Puis s'adressant à Bougainville, il ajouta : Et toi, chef des brigands qui t'obéissent, écarte promptement ton vaisseau de notre rive : nous sommes innocents, nous sommes heureux ; et tu ne peux que nuire à notre bonheur. Nous suivons le pur instinct de la nature ; et tu as tenté d'effacer de nos âmes son caractère. Ici tout est à tous et tu nous as prêché je ne sais quelle distinction du tien et du mien. Nos filles et nos femmes nous sont communes ; tu as partagé ce privilège avec nous ; et tu es venu allumer en elles des fureurs inconnues. Elles sont devenues folles dans tes bras ; tu es devenu féroce entre les leurs. Elles ont commencé à se haïr ; vous vous êtes égorgés pour elles ; et elles nous sont revenues teintes de votre sang. Nous sommes libres ; et voilà que tu as enfoui dans notre terre le titre de notre futur esclavage. Tu n'es ni un dieu, ni un démon qui es-tu donc, pour faire des esclaves ? Orou ! toi qui entends la langue de ces hommes là, dis-nous à tous, comme tu me l'as dit à moi-même, ce qu'ils ont écrit sur cette lame de métal : Ce pays est a nous.
Ce pays est à toi ! et pourquoi ? parce que tu y as mis le pied ? Si un Tahitien débarquait un jour sur vos côtes, et qu'il gravât sur une de vos pierres ou sur l'écorce d'un de vos arbres. Ce pays est aux habitants de Tahiti, qu'en penserais-tu ? Tu es le plus fort ! Et qu'est-ce que cela fait ? Lorsqu'on t'a enlevé une des méprisables bagatelles dont ton bâtiment est rempli , tu t'es récrié, tu t'es vengé ; et dans le même instant tu as projeté au fond de ton coeur le vol de toute une contrée ! Tu n'es pas esclave : tu souffrirais plutôt la mort que de l'être, et tu veux nous asservir ! Tu crois donc que le Tahitien ne sait pas défendre sa liberté et mourir ? Celui dont tu veux t'emparer comme de la brute, le Tahitien est ton frère. Vous êtes deux enfants de la nature ; quel droit as-tu sur lui qu'il n'ait pas sur toi ? Tu es venu ; nous sommes-nous jetés sur ta personne ? avons-nous pillé ton vaisseau ? t'avons-nous saisi et exposé aux flèches de nos ennemis ? t'avons-nous associé dans nos champs au travail de nos animaux ? Nous avons respecté notre image en toi. Laisserons nos moeurs ; elles sont plus sages et plus honnêtes que les tiennes ; nous ne voulons point troquer ce que tu appelles notre ignorance, contre tes inutiles lumières. Tout ce qui nous est nécessaire et bon, nous le possédons. Sommes-nous dignes de mépris, parce que nous n'avons pas su nous faire des besoins superflus ? Lorsque nous avons faim, nous avons de quoi manger ;
Lorsque nous avons froid, nous avons de quoi nous vêtir. Tu es entré dans nos cabanes, qu'y manque.t.il, à ton avis ? Poursuis jusqu'où tu voudras ce que tu appelles commodités de la vie ; mais permets à des êtres sensés de s'arrêter, lorsqu'ils n'auraient à obtenir, de la continuité de leurs pénibles efforts, que des biens imaginaires. Si tu nous persuades de franchir l'étroite limite du besoin, quand finirons-nous de travailler ? Quand jouirons-nous ? Nous avons rendu la somme de nos fatigues annuelles et journalières la moindre qu'il était possible, parce que rien ne nous paraît préférable au repos. Va dans ta contrée t'agiter, te tourmenter tant que tu voudras ; laisses nous reposer : ne nous entête ni de tes besoins factices, ni de tes vertus chimériques.

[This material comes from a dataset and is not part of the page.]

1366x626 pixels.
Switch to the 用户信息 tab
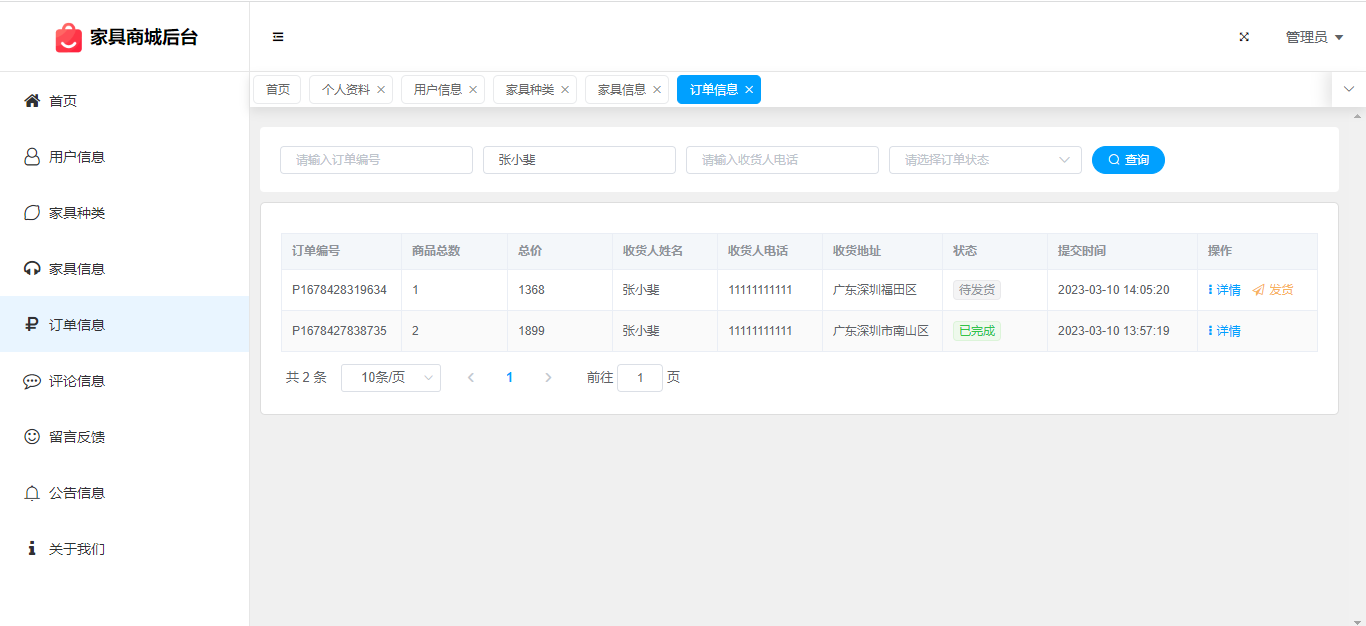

[...] Pour terminer, on peut donc dire que Diderot, par la voie d'un vieillard, dénonce ici une société colonisatrice, injuste, immorale, violente face à un monde libre, simple, et tolérant aux autres. Ce texte s'appuie sur toutes les ressources de l'art oratoire pour faire triompher son point de vue, celui de l'esprit des lumières, c'est à dire le combat pour la liberté, la tolérance et l'égalité. Diderot propose à Rousseau une morale sociale et réhabilite l'idée que ce qui est naturel est spontanément vertueux. [...]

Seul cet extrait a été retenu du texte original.